Records for processing:
>>>>>

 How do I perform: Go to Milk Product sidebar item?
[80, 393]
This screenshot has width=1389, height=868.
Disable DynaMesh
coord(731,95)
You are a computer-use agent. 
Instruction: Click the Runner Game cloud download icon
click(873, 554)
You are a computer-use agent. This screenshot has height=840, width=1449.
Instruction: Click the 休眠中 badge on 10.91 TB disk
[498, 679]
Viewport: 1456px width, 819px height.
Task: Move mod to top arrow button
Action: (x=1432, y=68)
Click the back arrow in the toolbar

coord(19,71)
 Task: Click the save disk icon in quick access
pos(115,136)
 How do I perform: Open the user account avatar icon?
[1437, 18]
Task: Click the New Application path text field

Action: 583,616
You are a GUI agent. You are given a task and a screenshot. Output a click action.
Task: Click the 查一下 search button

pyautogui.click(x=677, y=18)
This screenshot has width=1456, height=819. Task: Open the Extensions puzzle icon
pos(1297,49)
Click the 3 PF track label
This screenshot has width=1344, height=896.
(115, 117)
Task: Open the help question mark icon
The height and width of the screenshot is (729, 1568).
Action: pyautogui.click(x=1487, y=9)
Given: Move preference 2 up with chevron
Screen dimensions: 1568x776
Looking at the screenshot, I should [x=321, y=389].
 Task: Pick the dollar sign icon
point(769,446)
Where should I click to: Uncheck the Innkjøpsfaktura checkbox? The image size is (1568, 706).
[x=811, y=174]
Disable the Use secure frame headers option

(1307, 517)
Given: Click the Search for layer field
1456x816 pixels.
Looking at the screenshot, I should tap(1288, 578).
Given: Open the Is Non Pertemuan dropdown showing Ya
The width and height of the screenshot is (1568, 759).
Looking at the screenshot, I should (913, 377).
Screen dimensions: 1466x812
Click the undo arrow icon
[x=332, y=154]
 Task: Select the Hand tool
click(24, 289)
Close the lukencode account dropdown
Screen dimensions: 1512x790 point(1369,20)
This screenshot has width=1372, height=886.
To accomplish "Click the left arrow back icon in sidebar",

<<<<<

Problem statement:
Going line by line, copy the data above exactly.

Written solution:
 How do I perform: Go to Milk Product sidebar item?
[80, 393]
This screenshot has width=1389, height=868.
Disable DynaMesh
coord(731,95)
You are a computer-use agent. 
Instruction: Click the Runner Game cloud download icon
click(873, 554)
You are a computer-use agent. This screenshot has height=840, width=1449.
Instruction: Click the 休眠中 badge on 10.91 TB disk
[498, 679]
Viewport: 1456px width, 819px height.
Task: Move mod to top arrow button
Action: (x=1432, y=68)
Click the back arrow in the toolbar

coord(19,71)
 Task: Click the save disk icon in quick access
pos(115,136)
 How do I perform: Open the user account avatar icon?
[1437, 18]
Task: Click the New Application path text field

Action: 583,616
You are a GUI agent. You are given a task and a screenshot. Output a click action.
Task: Click the 查一下 search button

pyautogui.click(x=677, y=18)
This screenshot has width=1456, height=819. Task: Open the Extensions puzzle icon
pos(1297,49)
Click the 3 PF track label
This screenshot has width=1344, height=896.
(115, 117)
Task: Open the help question mark icon
The height and width of the screenshot is (729, 1568).
Action: pyautogui.click(x=1487, y=9)
Given: Move preference 2 up with chevron
Screen dimensions: 1568x776
Looking at the screenshot, I should [x=321, y=389].
 Task: Pick the dollar sign icon
point(769,446)
Where should I click to: Uncheck the Innkjøpsfaktura checkbox? The image size is (1568, 706).
[x=811, y=174]
Disable the Use secure frame headers option

(1307, 517)
Given: Click the Search for layer field
1456x816 pixels.
Looking at the screenshot, I should tap(1288, 578).
Given: Open the Is Non Pertemuan dropdown showing Ya
The width and height of the screenshot is (1568, 759).
Looking at the screenshot, I should (913, 377).
Screen dimensions: 1466x812
Click the undo arrow icon
[x=332, y=154]
 Task: Select the Hand tool
click(24, 289)
Close the lukencode account dropdown
Screen dimensions: 1512x790 point(1369,20)
This screenshot has width=1372, height=886.
To accomplish "Click the left arrow back icon in sidebar",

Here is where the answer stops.